Fig. 2 Calculated phonon spectrum (a) and AIMD simulations at room-temperature (b) of 2D Janus ZCrBNSe₂ monolayers. Insets in (b) are the crystal structures of ZCrBSe₂ monolayers at the end of the AIMD test.

In addition to cohesive energy and phonon spectrum calculations, ab initio molecular dynamics (AIMD) simulations are necessary to provide a more comprehensive assessment of the structural stability of crystalline materials. While cohesive energy evaluates the strength of chemical bonds and phonon spectra probe dynamical stability at 0 K, these approaches do not fully capture the effects of finite temperature and anharmonic lattice vibrations. AIMD simulations explicitly account for thermal fluctuations and atomic motions at elevated temperatures, allowing one to examine whether the crystal structure can maintain its integrity over time under realistic thermal conditions. Therefore, AIMD serves as a crucial complementary tool to verify the thermal stability of the material and to confirm its feasibility for practical applications. The AIMD simulation results at room temperature for the ZCrBSe₂ monolayers reveal that the total energy fluctuates only slightly, within about 0.5 eV, during the entire simulation time, as shown in Fig. 2(b). Such limited energy fluctuations indicate good thermal stability of the system. Furthermore, the final atomic configuration obtained at the end of the simulation retains the original crystal structure, exhibiting only negligible distortions and no signs of bond breaking or phase transition, as illustrated in insets of Fig. 2(b). These results confirm the structural robustness of the proposed Janus ZCrBSe₂ monolayers under ambient conditions. Under realistic conditions, 2D materials are typically supported on substrates that can significantly influence their electronic properties via strain, dielectric screening, and interfacial hybridization. Such interactions often modify band gaps and spin-dependent features near the Fermi level. To preserve the monolayer's intrinsic characteristics, weakly interacting van der Waals substrates are preferred.

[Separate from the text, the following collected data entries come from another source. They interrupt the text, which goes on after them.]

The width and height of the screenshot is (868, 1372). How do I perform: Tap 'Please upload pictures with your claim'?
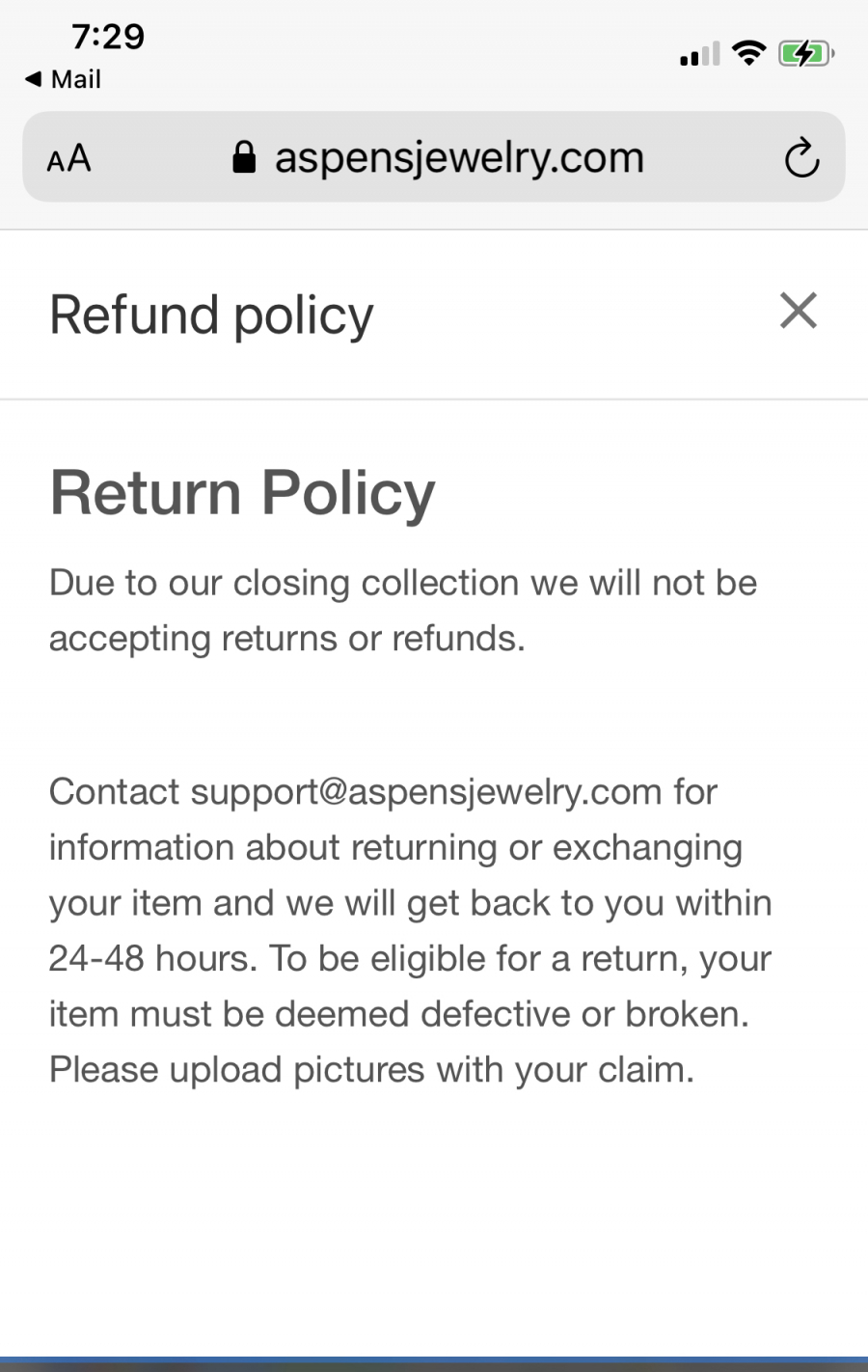[x=371, y=1070]
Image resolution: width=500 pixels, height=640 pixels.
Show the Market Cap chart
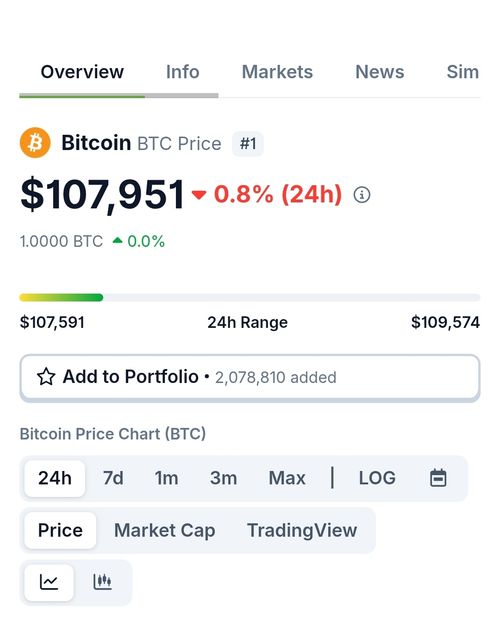tap(164, 530)
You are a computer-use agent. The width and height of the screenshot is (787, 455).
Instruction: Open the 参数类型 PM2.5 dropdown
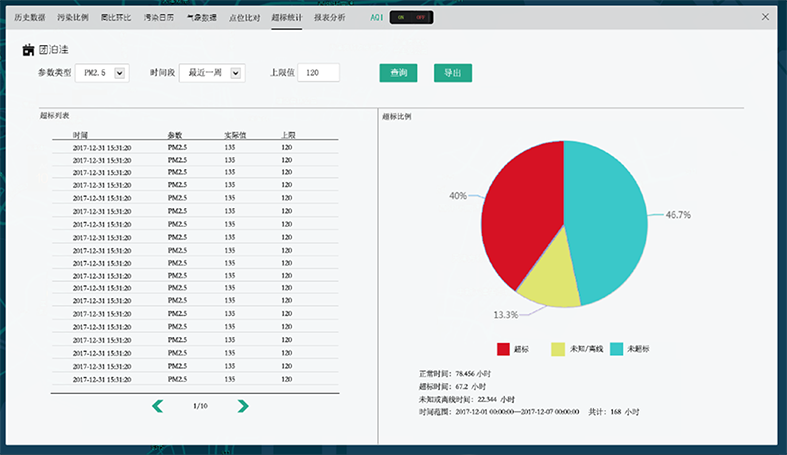(121, 73)
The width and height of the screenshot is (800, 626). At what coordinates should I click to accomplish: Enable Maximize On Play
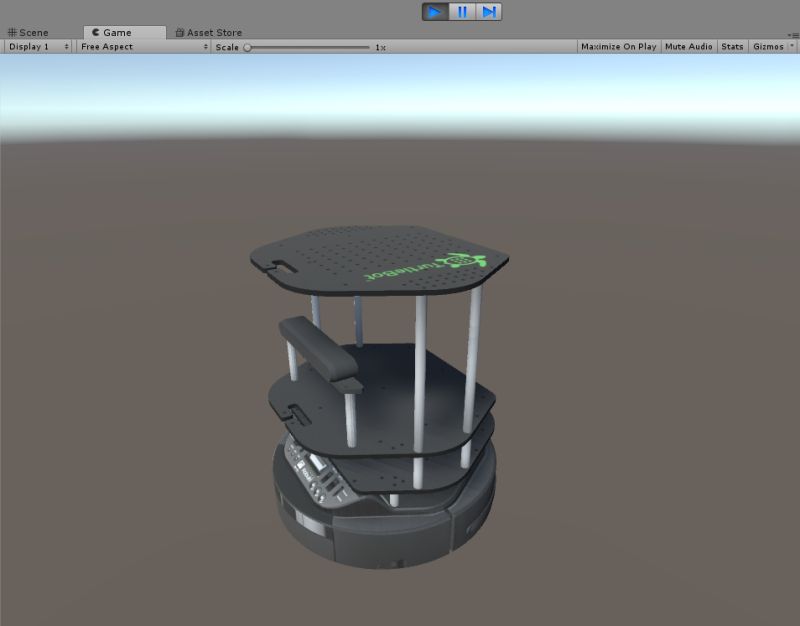[x=617, y=46]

Further, we assess the mechanical stability of the materials through a detailed analysis of the calculated elastic constants. These constants are fundamental parameters that not only determine mechanical stability but also play a crucial role in describing and understanding other key mechanical properties of the materials. For hexagonal 2D systems, only two independent elastic constants, namely C₁₁ and C₁₂, are required to fully describe their elastic response. The C₆₆ elastic constant is determined from C₁₁ and C₁₂ according to C₆₆ = (C₁₁ − C₁₂)/2. The elastic constants of Janus ZCrBSe₂ structures are summarized in Table 1. It is indicated that all elastic constants are positive and C₁₁ − C₁₂ > 0, which fully satisfies the Born mechanical stability criteria.^27,28 This result clearly confirms the intrinsic mechanical stability of the proposed materials and demonstrates their ability to maintain structural integrity under small elastic deformations. Further insight into their mechanical robustness is obtained from the in-plane Young's modulus Y_2D and Poisson's ration ν_2D. Among the studied systems, NCrBSe₂ exhibits the highest Young's modulus, indicating the strongest in-plane stiffness and superior resistance to elastic deformation. In contrast, PCrBSe₂ and AsCrBSe₂ show moderately reduced Y_2D values, suggesting a gradual softening of the lattice with increasing atomic size of the Z element. The calculated Poisson's ratios for all three monolayers fall within a narrow range (from 0.23 to 0.26), implying typical elastic behavior and good structural flexibility without brittleness. Overall, the combination of high Young's modulus and moderate Poisson's ratio demonstrates that these Janus ZCrBSe₂ monolayers possess good mechanical strength and elastic resilience, making them promising candidates for flexible two-dimensional electronic and nanoelectromechanical applications.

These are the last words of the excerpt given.